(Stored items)
○ ○ ○ ○ ○ ○ ○

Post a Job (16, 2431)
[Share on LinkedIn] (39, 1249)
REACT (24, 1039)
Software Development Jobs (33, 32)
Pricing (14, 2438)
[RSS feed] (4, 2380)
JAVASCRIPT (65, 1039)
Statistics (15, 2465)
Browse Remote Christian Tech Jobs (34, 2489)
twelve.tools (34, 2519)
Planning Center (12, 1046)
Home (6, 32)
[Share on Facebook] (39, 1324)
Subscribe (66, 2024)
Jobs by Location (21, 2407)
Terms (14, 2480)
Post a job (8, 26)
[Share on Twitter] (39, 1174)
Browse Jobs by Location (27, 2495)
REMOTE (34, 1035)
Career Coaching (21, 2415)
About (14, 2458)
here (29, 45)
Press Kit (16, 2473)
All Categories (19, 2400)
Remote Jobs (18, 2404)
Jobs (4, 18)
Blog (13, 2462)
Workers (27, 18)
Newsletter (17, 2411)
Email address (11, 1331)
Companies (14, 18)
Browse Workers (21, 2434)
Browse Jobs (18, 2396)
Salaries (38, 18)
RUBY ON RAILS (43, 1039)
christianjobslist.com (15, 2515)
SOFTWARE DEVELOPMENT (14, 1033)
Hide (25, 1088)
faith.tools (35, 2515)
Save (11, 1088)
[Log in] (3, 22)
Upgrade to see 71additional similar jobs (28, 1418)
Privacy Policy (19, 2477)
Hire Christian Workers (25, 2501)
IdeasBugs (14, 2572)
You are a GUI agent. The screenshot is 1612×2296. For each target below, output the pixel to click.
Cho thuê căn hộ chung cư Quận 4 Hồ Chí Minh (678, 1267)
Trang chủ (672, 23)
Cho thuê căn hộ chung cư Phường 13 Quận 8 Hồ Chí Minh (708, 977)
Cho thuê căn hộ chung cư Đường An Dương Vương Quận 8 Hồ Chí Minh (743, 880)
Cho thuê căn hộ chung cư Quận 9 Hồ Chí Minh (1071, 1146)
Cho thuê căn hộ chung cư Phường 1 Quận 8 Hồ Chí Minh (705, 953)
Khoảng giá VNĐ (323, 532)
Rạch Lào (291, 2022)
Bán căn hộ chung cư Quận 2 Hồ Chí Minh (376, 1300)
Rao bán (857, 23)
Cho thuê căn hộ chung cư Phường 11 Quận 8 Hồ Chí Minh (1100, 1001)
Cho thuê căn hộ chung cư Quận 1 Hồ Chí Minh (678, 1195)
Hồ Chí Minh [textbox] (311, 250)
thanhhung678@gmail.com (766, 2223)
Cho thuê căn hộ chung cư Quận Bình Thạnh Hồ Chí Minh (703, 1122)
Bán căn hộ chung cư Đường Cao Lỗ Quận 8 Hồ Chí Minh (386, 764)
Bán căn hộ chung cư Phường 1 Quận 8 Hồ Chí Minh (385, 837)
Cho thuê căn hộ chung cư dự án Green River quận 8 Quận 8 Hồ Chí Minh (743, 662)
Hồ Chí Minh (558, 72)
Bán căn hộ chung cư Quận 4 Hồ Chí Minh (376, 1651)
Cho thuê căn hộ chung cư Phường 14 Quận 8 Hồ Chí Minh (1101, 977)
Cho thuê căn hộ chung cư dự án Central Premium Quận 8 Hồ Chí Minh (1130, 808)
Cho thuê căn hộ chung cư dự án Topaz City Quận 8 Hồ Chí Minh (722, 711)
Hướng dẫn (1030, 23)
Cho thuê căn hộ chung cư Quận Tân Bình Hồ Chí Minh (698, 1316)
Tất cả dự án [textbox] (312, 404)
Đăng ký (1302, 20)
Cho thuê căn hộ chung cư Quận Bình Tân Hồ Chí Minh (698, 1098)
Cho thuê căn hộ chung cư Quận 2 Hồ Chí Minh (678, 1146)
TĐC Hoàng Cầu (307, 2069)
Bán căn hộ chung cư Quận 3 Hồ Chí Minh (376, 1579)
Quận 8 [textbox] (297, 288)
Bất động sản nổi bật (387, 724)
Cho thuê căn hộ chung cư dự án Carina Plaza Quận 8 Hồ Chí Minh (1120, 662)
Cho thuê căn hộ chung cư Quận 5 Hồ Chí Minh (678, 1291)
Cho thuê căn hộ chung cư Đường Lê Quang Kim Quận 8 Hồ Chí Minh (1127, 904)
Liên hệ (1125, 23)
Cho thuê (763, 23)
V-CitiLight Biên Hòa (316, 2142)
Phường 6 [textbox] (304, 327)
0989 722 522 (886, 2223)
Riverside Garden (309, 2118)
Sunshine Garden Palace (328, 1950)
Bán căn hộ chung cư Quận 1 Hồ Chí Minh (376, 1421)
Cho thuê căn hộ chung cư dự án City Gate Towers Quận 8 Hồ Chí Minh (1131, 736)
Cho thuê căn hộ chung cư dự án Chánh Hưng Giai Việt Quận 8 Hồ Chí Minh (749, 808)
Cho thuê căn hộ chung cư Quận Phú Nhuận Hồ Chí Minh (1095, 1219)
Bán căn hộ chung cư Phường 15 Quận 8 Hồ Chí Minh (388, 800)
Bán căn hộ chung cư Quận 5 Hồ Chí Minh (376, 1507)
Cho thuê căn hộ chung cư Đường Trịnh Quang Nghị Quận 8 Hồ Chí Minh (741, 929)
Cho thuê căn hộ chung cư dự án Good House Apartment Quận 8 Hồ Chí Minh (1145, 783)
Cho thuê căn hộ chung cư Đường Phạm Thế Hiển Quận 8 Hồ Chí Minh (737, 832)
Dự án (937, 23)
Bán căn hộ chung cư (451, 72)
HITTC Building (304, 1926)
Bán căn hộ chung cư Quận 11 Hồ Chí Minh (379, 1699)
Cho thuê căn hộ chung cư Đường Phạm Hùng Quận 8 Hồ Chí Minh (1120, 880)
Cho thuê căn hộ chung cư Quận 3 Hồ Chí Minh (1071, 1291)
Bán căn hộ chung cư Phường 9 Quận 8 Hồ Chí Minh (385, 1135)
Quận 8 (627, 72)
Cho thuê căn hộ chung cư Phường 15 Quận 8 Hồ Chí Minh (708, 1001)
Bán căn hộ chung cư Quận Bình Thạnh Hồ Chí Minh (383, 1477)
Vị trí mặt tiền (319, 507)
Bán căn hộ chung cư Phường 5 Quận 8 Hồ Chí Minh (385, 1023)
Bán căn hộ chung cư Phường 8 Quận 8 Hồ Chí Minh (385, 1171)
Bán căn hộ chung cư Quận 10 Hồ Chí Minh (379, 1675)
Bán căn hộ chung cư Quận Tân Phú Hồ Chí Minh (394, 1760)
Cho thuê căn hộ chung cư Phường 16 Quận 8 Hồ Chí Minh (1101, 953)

○ ○ ○ ○ ○ ○ ○

• [Directions]
The entries above must be output exactly, with every line preserved.

• [Expected answer]
Post a Job (16, 2431)
[Share on LinkedIn] (39, 1249)
REACT (24, 1039)
Software Development Jobs (33, 32)
Pricing (14, 2438)
[RSS feed] (4, 2380)
JAVASCRIPT (65, 1039)
Statistics (15, 2465)
Browse Remote Christian Tech Jobs (34, 2489)
twelve.tools (34, 2519)
Planning Center (12, 1046)
Home (6, 32)
[Share on Facebook] (39, 1324)
Subscribe (66, 2024)
Jobs by Location (21, 2407)
Terms (14, 2480)
Post a job (8, 26)
[Share on Twitter] (39, 1174)
Browse Jobs by Location (27, 2495)
REMOTE (34, 1035)
Career Coaching (21, 2415)
About (14, 2458)
here (29, 45)
Press Kit (16, 2473)
All Categories (19, 2400)
Remote Jobs (18, 2404)
Jobs (4, 18)
Blog (13, 2462)
Workers (27, 18)
Newsletter (17, 2411)
Email address (11, 1331)
Companies (14, 18)
Browse Workers (21, 2434)
Browse Jobs (18, 2396)
Salaries (38, 18)
RUBY ON RAILS (43, 1039)
christianjobslist.com (15, 2515)
SOFTWARE DEVELOPMENT (14, 1033)
Hide (25, 1088)
faith.tools (35, 2515)
Save (11, 1088)
[Log in] (3, 22)
Upgrade to see 71additional similar jobs (28, 1418)
Privacy Policy (19, 2477)
Hire Christian Workers (25, 2501)
IdeasBugs (14, 2572)
You are a GUI agent. The screenshot is 1612×2296. For each target below, output the pixel to click.
Cho thuê căn hộ chung cư Quận 4 Hồ Chí Minh (678, 1267)
Trang chủ (672, 23)
Cho thuê căn hộ chung cư Phường 13 Quận 8 Hồ Chí Minh (708, 977)
Cho thuê căn hộ chung cư Đường An Dương Vương Quận 8 Hồ Chí Minh (743, 880)
Cho thuê căn hộ chung cư Quận 9 Hồ Chí Minh (1071, 1146)
Cho thuê căn hộ chung cư Phường 1 Quận 8 Hồ Chí Minh (705, 953)
Khoảng giá VNĐ (323, 532)
Rạch Lào (291, 2022)
Bán căn hộ chung cư Quận 2 Hồ Chí Minh (376, 1300)
Rao bán (857, 23)
Cho thuê căn hộ chung cư Phường 11 Quận 8 Hồ Chí Minh (1100, 1001)
Cho thuê căn hộ chung cư Quận 1 Hồ Chí Minh (678, 1195)
Hồ Chí Minh [textbox] (311, 250)
thanhhung678@gmail.com (766, 2223)
Cho thuê căn hộ chung cư Quận Bình Thạnh Hồ Chí Minh (703, 1122)
Bán căn hộ chung cư Đường Cao Lỗ Quận 8 Hồ Chí Minh (386, 764)
Bán căn hộ chung cư Phường 1 Quận 8 Hồ Chí Minh (385, 837)
Cho thuê căn hộ chung cư dự án Green River quận 8 Quận 8 Hồ Chí Minh (743, 662)
Hồ Chí Minh (558, 72)
Bán căn hộ chung cư Quận 4 Hồ Chí Minh (376, 1651)
Cho thuê căn hộ chung cư Phường 14 Quận 8 Hồ Chí Minh (1101, 977)
Cho thuê căn hộ chung cư dự án Central Premium Quận 8 Hồ Chí Minh (1130, 808)
Cho thuê căn hộ chung cư dự án Topaz City Quận 8 Hồ Chí Minh (722, 711)
Hướng dẫn (1030, 23)
Cho thuê căn hộ chung cư Quận Tân Bình Hồ Chí Minh (698, 1316)
Tất cả dự án [textbox] (312, 404)
Đăng ký (1302, 20)
Cho thuê căn hộ chung cư Quận Bình Tân Hồ Chí Minh (698, 1098)
Cho thuê căn hộ chung cư Quận 2 Hồ Chí Minh (678, 1146)
TĐC Hoàng Cầu (307, 2069)
Bán căn hộ chung cư Quận 3 Hồ Chí Minh (376, 1579)
Quận 8 [textbox] (297, 288)
Bất động sản nổi bật (387, 724)
Cho thuê căn hộ chung cư dự án Carina Plaza Quận 8 Hồ Chí Minh (1120, 662)
Cho thuê căn hộ chung cư Quận 5 Hồ Chí Minh (678, 1291)
Cho thuê căn hộ chung cư Đường Lê Quang Kim Quận 8 Hồ Chí Minh (1127, 904)
Liên hệ (1125, 23)
Cho thuê (763, 23)
V-CitiLight Biên Hòa (316, 2142)
Phường 6 [textbox] (304, 327)
0989 722 522 (886, 2223)
Riverside Garden (309, 2118)
Sunshine Garden Palace (328, 1950)
Bán căn hộ chung cư Quận 1 Hồ Chí Minh (376, 1421)
Cho thuê căn hộ chung cư dự án City Gate Towers Quận 8 Hồ Chí Minh (1131, 736)
Cho thuê căn hộ chung cư dự án Chánh Hưng Giai Việt Quận 8 Hồ Chí Minh (749, 808)
Cho thuê căn hộ chung cư Quận Phú Nhuận Hồ Chí Minh (1095, 1219)
Bán căn hộ chung cư Phường 15 Quận 8 Hồ Chí Minh (388, 800)
Bán căn hộ chung cư Quận 5 Hồ Chí Minh (376, 1507)
Cho thuê căn hộ chung cư Đường Trịnh Quang Nghị Quận 8 Hồ Chí Minh (741, 929)
Cho thuê căn hộ chung cư dự án Good House Apartment Quận 8 Hồ Chí Minh (1145, 783)
Cho thuê căn hộ chung cư Đường Phạm Thế Hiển Quận 8 Hồ Chí Minh (737, 832)
Dự án (937, 23)
Bán căn hộ chung cư (451, 72)
HITTC Building (304, 1926)
Bán căn hộ chung cư Quận 11 Hồ Chí Minh (379, 1699)
Cho thuê căn hộ chung cư Đường Phạm Hùng Quận 8 Hồ Chí Minh (1120, 880)
Cho thuê căn hộ chung cư Quận 3 Hồ Chí Minh (1071, 1291)
Bán căn hộ chung cư Phường 9 Quận 8 Hồ Chí Minh (385, 1135)
Quận 8 (627, 72)
Cho thuê căn hộ chung cư Phường 15 Quận 8 Hồ Chí Minh (708, 1001)
Bán căn hộ chung cư Quận Bình Thạnh Hồ Chí Minh (383, 1477)
Vị trí mặt tiền (319, 507)
Bán căn hộ chung cư Phường 5 Quận 8 Hồ Chí Minh (385, 1023)
Bán căn hộ chung cư Phường 8 Quận 8 Hồ Chí Minh (385, 1171)
Bán căn hộ chung cư Quận 10 Hồ Chí Minh (379, 1675)
Bán căn hộ chung cư Quận Tân Phú Hồ Chí Minh (394, 1760)
Cho thuê căn hộ chung cư Phường 16 Quận 8 Hồ Chí Minh (1101, 953)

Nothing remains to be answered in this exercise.